→ **Work item**: Output only the lines below from the one holding "Click the July 21, 2024 axis label" down to the one holding "Switch map view via Layers thumbnail", both end lines included and every picture dropped.

→ **Source information**:
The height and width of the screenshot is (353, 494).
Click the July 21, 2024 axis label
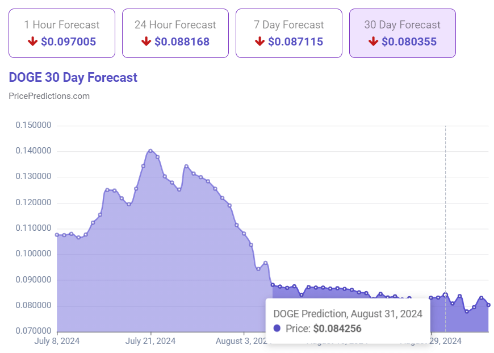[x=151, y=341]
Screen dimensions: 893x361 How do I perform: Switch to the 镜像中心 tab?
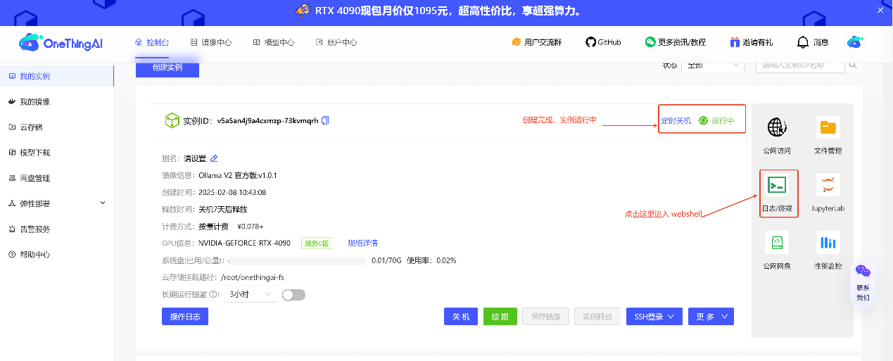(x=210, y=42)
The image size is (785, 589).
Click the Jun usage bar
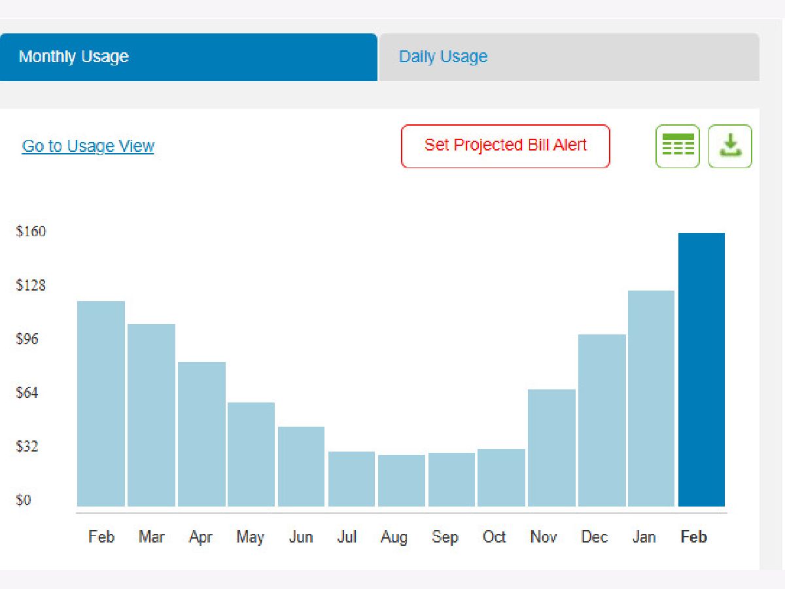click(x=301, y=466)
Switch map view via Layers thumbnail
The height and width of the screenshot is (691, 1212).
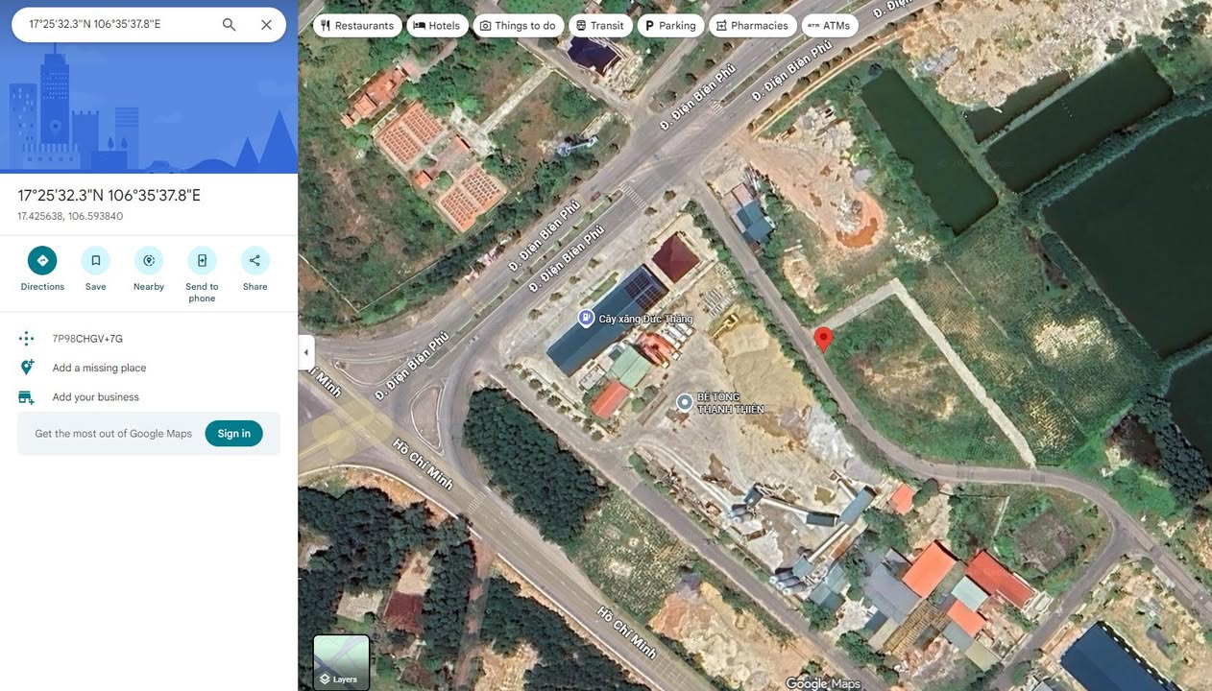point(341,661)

---

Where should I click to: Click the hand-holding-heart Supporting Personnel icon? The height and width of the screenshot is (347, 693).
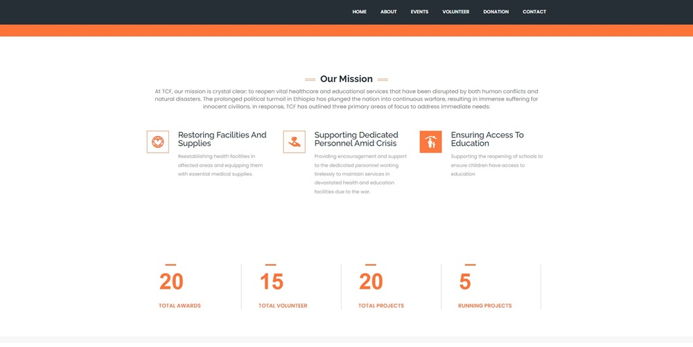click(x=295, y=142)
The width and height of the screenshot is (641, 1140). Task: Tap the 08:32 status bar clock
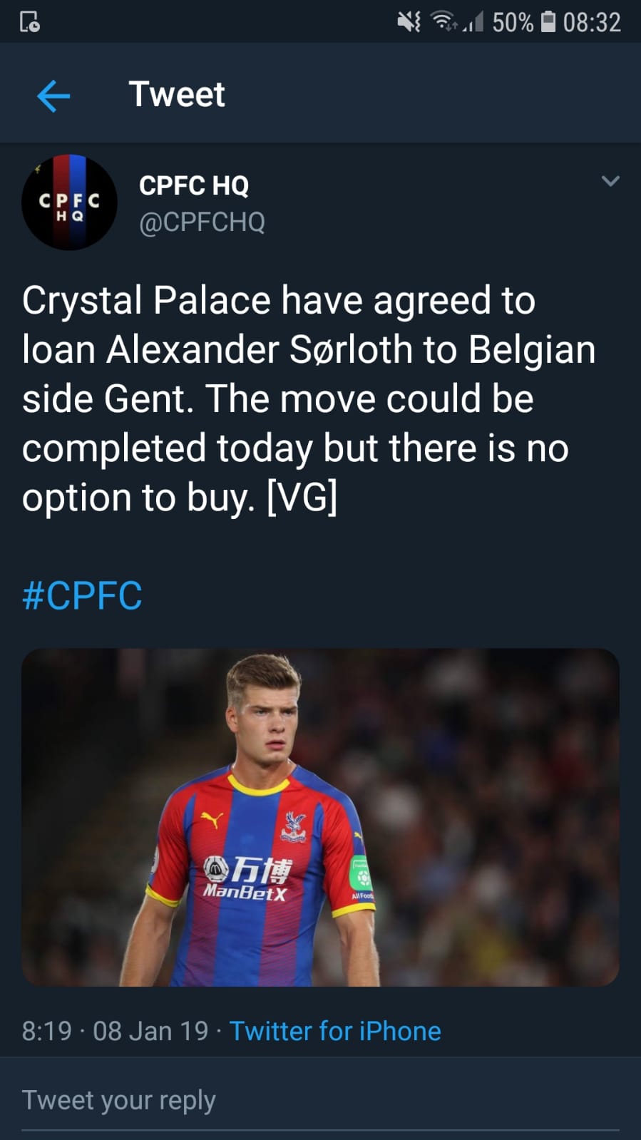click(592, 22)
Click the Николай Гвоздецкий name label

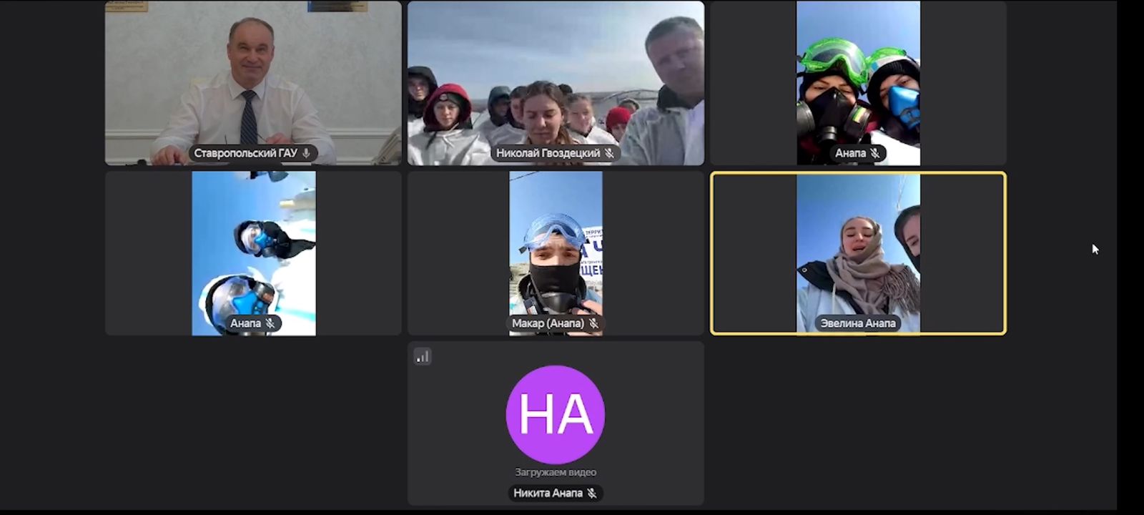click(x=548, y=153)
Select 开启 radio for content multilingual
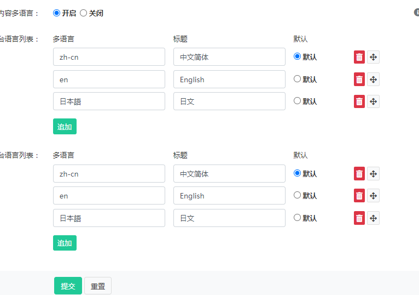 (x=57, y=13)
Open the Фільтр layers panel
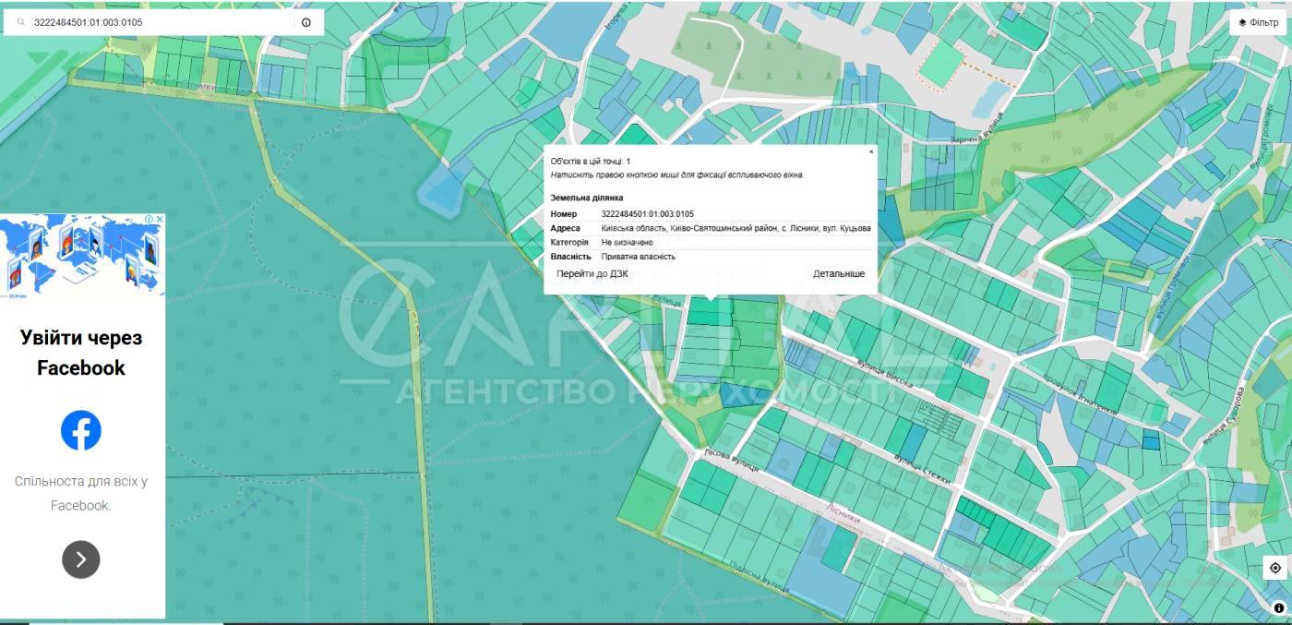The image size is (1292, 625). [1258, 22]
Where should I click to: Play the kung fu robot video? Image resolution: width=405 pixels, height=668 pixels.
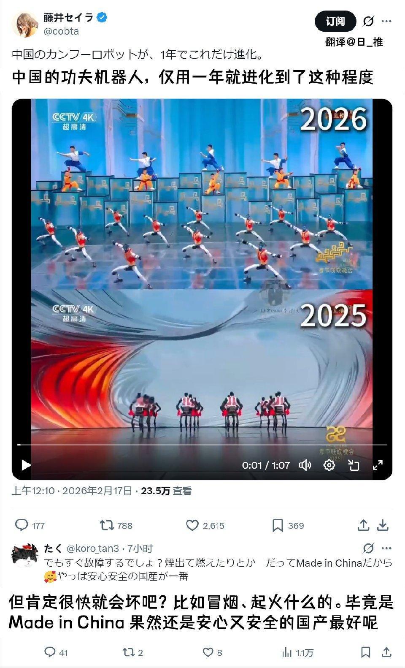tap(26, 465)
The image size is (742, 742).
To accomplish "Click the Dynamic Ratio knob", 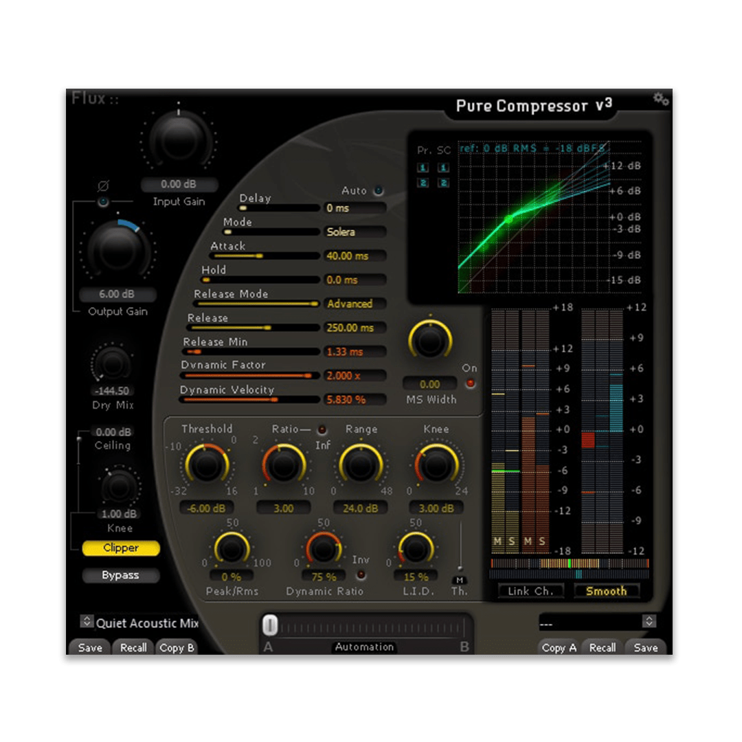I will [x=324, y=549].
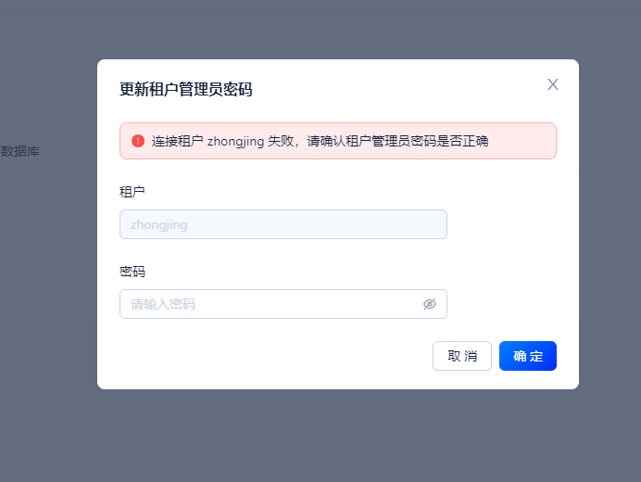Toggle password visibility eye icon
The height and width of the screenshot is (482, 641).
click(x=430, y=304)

→ **Answer box**:
Click the July 21, 2024 axis label
[x=151, y=341]
Screen dimensions: 893x361 How do I perform: Switch to the 镜像中心 tab?
(x=210, y=42)
The image size is (785, 589).
Click the Jun usage bar
click(x=301, y=466)
Switch map view via Layers thumbnail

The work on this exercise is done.